● **Brief**:
Quote the text of each item below word for word, leaving out the pictures.

Item-finding records:
□ □ □ □

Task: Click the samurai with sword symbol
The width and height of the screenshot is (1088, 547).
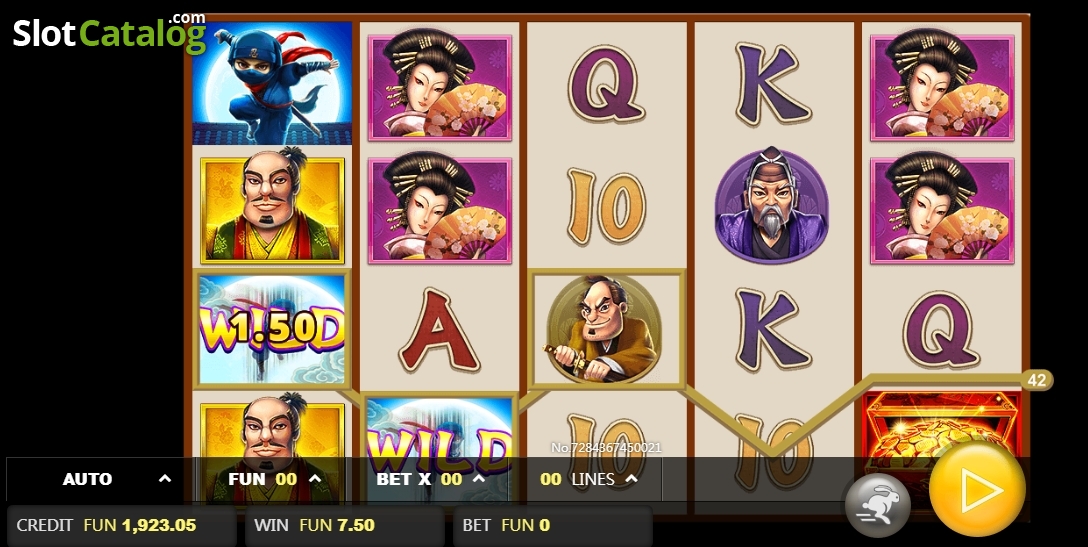Action: [x=605, y=329]
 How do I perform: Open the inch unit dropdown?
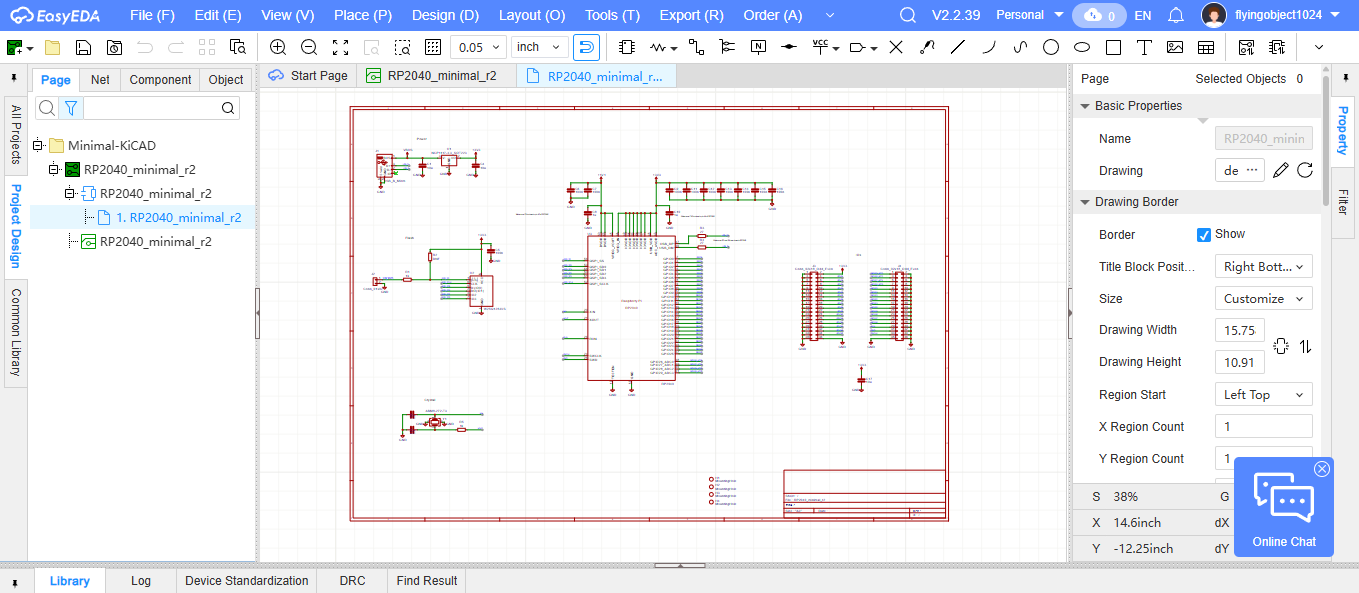click(x=539, y=47)
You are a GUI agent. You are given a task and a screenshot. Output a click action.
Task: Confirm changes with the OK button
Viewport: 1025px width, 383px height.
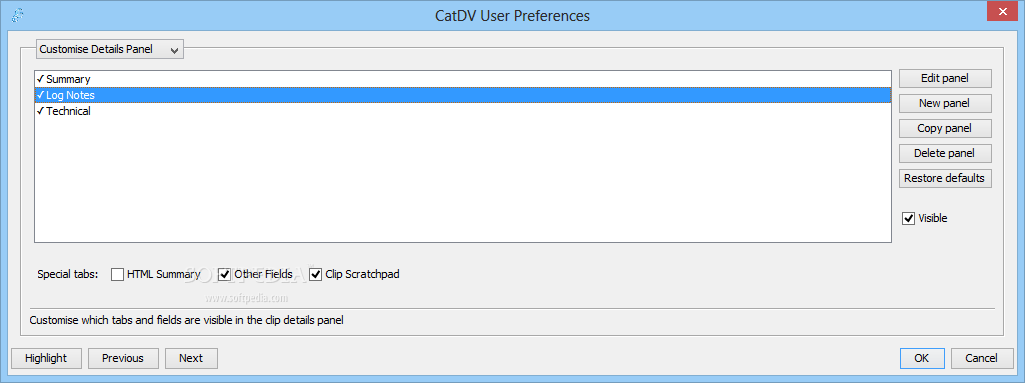(922, 358)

□ □ □ □

● **Answer to the exercise**:
Task: Click the samurai with sword symbol
The width and height of the screenshot is (1088, 547).
Action: [x=605, y=329]
 How do I perform: Open the inch unit dropdown?
click(x=539, y=47)
You are a GUI agent. You are given a task and a screenshot. Output a click action.
Task: Confirm changes with the OK button
Viewport: 1025px width, 383px height.
(922, 358)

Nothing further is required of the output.